2013-02-01 / Columnists

Eye On Rockaway

Striking For The Children? Not!; Sandy Bill Passed
Commentary By Miriam Rosenberg

When the school bus strike started the public was told by school bus drivers, matrons and their union bosses that they were doing it for the safety of the children. In reality it is, and always has been, about job protection or EPPs – Employee Protection Provisions that the union wants in any new agreement with bus companies, and that the city says is illegal.

This all started because the city wants to finally put the bus routes up for bid in an effort to save money, but the Department of Education says it is illegal to require EPPs for current drivers and matrons. The New York State Court of Appeals ruled against the city and Local 1181 of the Amalgamated Transit Union disallowing EPPs. In part the ruling said “A brief look at the history of New York City's public busing contracts since 1979 suggests that, in practice, the EPPs have had anticompetitive and cost-inflating effects.”

The state legislature passed a bill allowing EPPs in such contracts, but Governor Cuomo vetoed it.

One union member is reportedly to have said, and I paraphrase, the inconvenience in the short run will be worth it in the long run.

Tell that to the families who have had to adjust their schedules, figure out who does the dropping off at school and the picking up, where the extra money comes from if they need to drive or take a car service, and if necessary who stays home with the child and who doesn’t if they can’t get in to the school.

Special needs children receive approximately 1/3 of the city’s school busing. It is these youngsters who are suffering the most. Since the strike the absence rate for these students has been reported in the 60 percent range. These children, some who are speech delayed or autistic, or in wheelchairs all have had their lives disrupted.

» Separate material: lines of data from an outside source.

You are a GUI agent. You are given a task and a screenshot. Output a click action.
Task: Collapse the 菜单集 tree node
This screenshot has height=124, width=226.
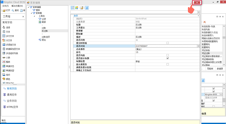[x=31, y=13]
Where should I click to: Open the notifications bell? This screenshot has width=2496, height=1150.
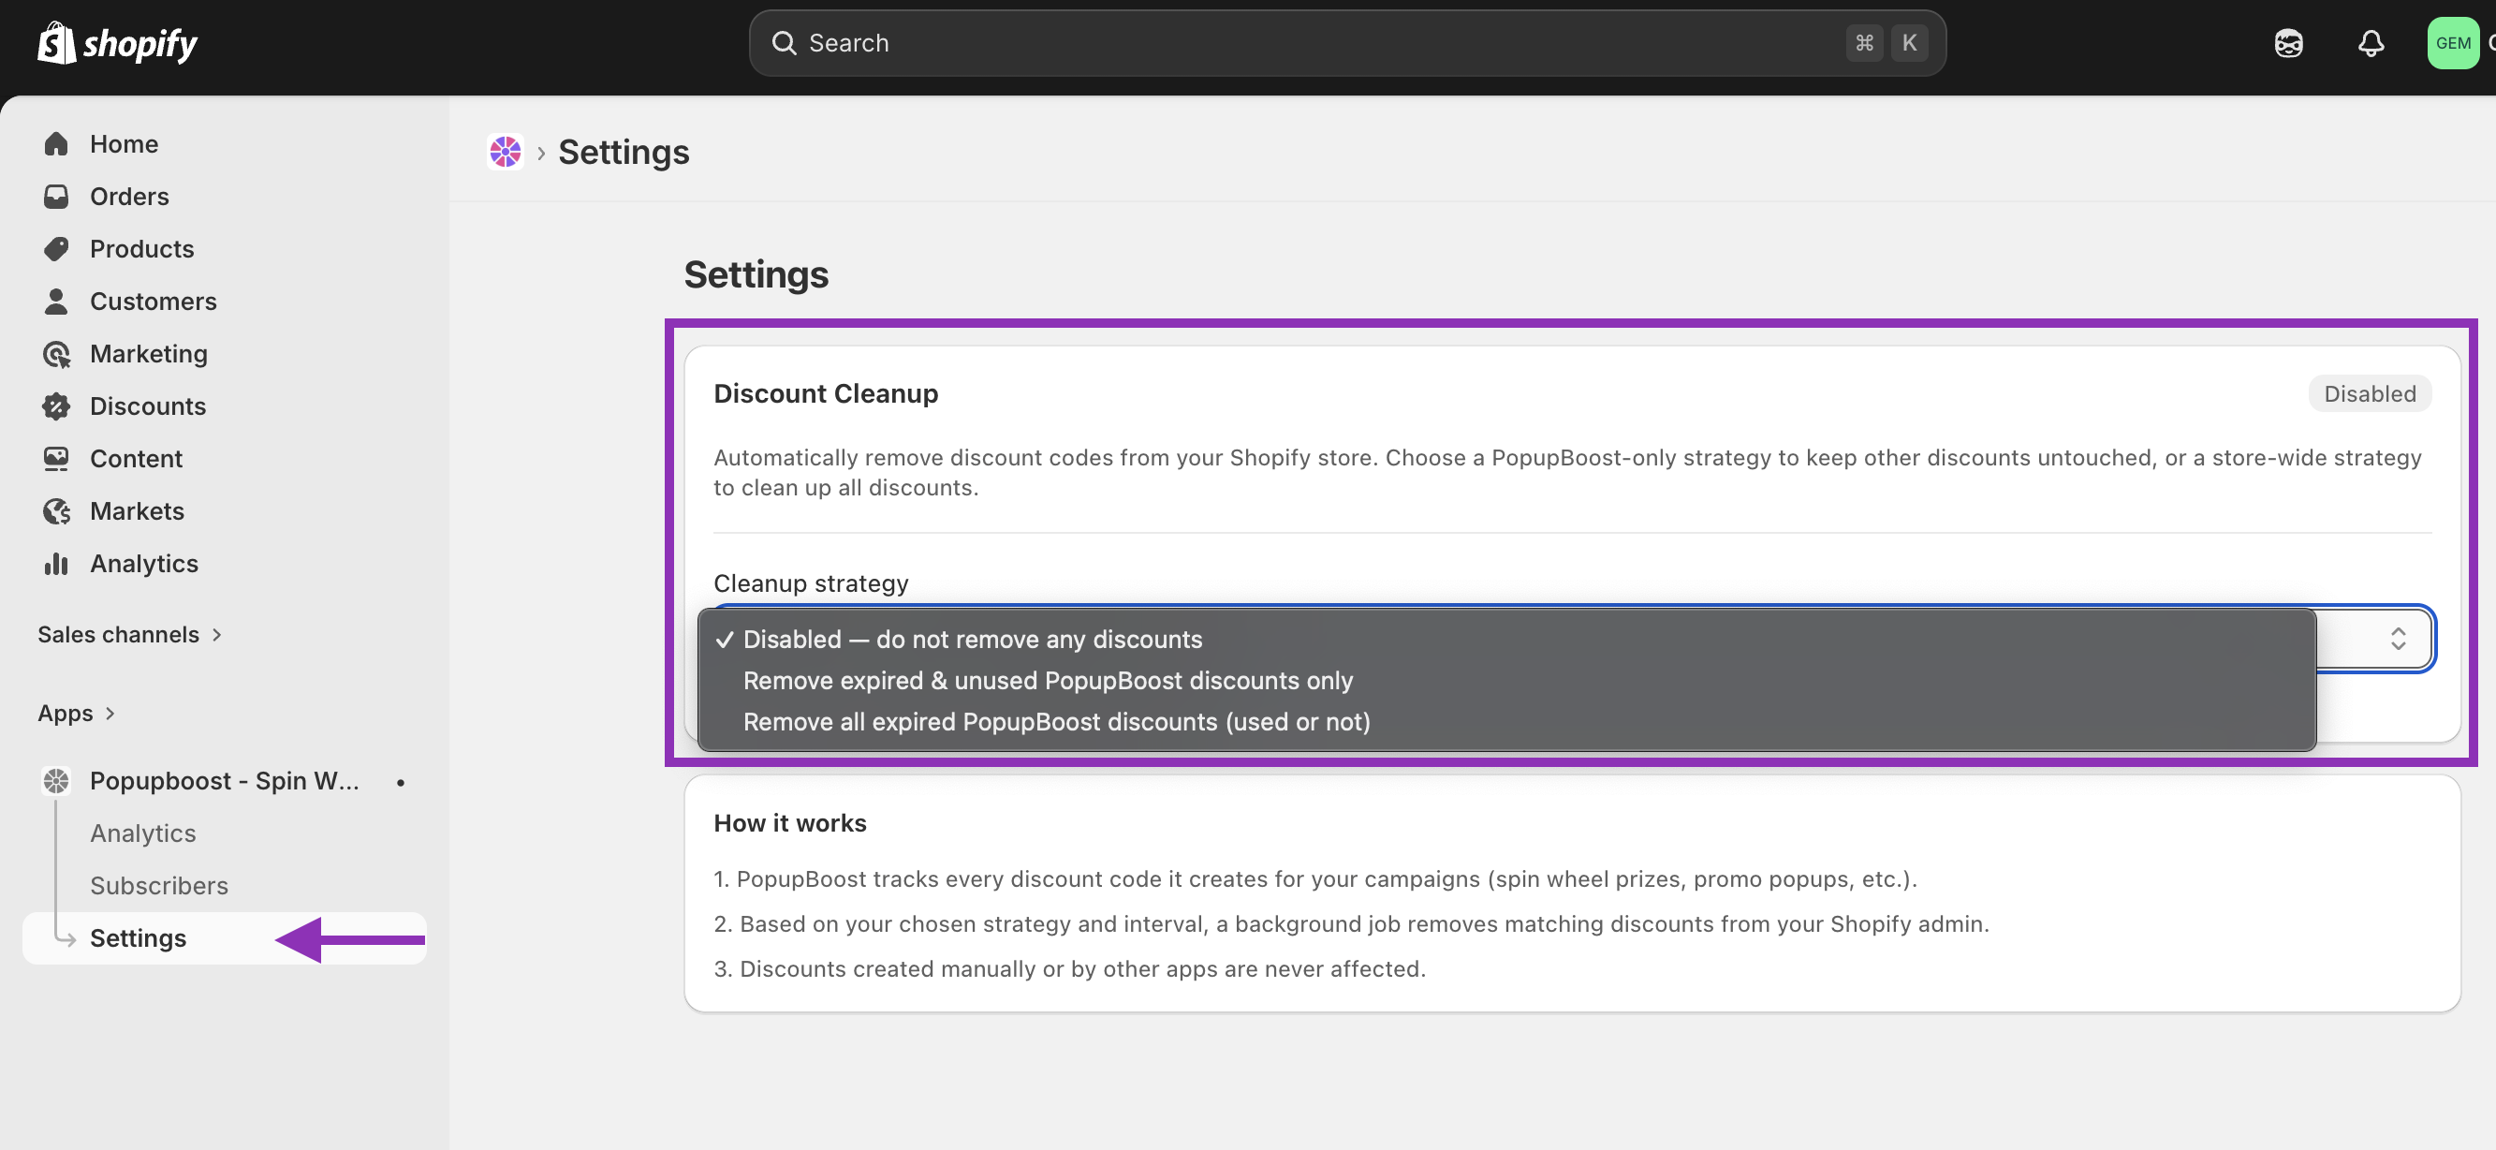coord(2370,44)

The Daily News has been documenting some of these cases. One mother has kept her son home because they can’t get into school. He is physically disabled. She can move his legs around every now and then but can’t give him the services he would get at school. For some children it is a trauma to travel on public transportation or take a cab. And they are missing the daily services they receive.

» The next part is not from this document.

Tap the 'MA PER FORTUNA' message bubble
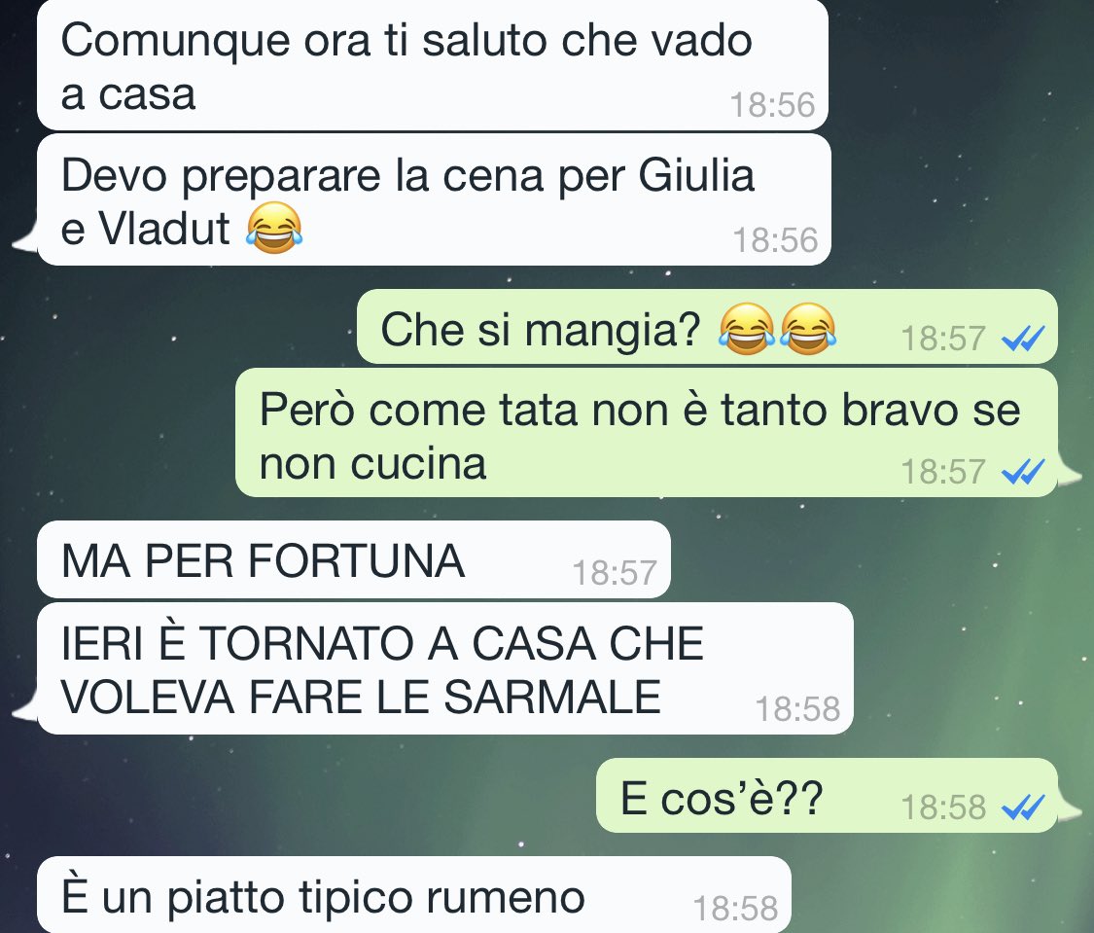 click(x=354, y=559)
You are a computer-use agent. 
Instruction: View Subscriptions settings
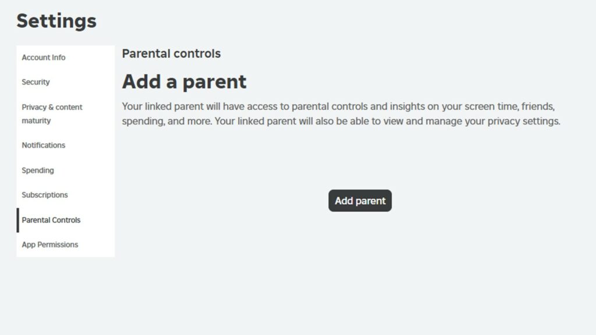coord(45,195)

Reports now are that the bus companies have hired replacement drivers and trained other drivers to act as matrons. Yet, despite the news reports of this, on Tuesday parents I know have not been notified of this. Newly trained matrons worry some par-ents who have special needs children and worry if these people are trained sufficiently to take care of their children.

I have always been pro-union, but this strike is wrong. A meeting on Monday between the union and bus companies produced nothing and the union still insists on the Mayor or one of his representatives being at the table. Something Bloomberg said will not happen. Monday’s mediator was not hopeful for a quick solution. Meanwhile the union is striking against the city who are not their employers, the bus companies are. The National Labor Relations Board is getting ready to rule on a complaint that the union is holding a secondary strike against them by striking against the city. And even if the ruling goes against the union the NLRB will have to get a court order to get the strikers back to work.

And around and around we go and where it stops no one knows. The workers are striking to save their jobs. The city cannot legally put those provisions in any new contracts they sign with bus companies. In the meantime, the ones really losing here are the children and the parents who are in the middle of a rock and a hard place – especially the ones who are special education.

If the union really cares about the children they will return to work. The city also has a method to resolve this, if it is not already in the bidding proposals. The Appeals Court suggested that the same goal of hiring could be achieved by simply adding “the imposition of an experience requirement in the bidding specifications” and the union accepts it.

That would be for the children.


Finally! Ninety-one days after superstorm Sandy struck, the remainder of the federal disaster assistance requested by President Obama got final congressional approval as a bill for $50.5 billion was passed by the Senate on Monday. The House passed the bill earlier this month. The total relief package comes to $60.4 billion. Now the rebuilding can really begin.

Only nine Republicans crossed party lines to join Democrats in passing the bill in a 62-36 vote. Those 36 Republican senators who voted against the aid should be ashamed of themselves. Republicans wanted to make sure that the money disaster aid would not increase the federal debt by cutting federal programs across the board by 1/2 of 1 percent through 2021. That amendment was defeated. In the past disasters have been treated as emergency spending and not off-set by any kind of cuts. But by next October the $3.4 billion for the Army Corp of Engineers must be offset by some sort of spending cuts in programs. This money is crucial for places like Rockaway, for it is to be used to develop protections – such as jetties and seawalls – against damage from future storms.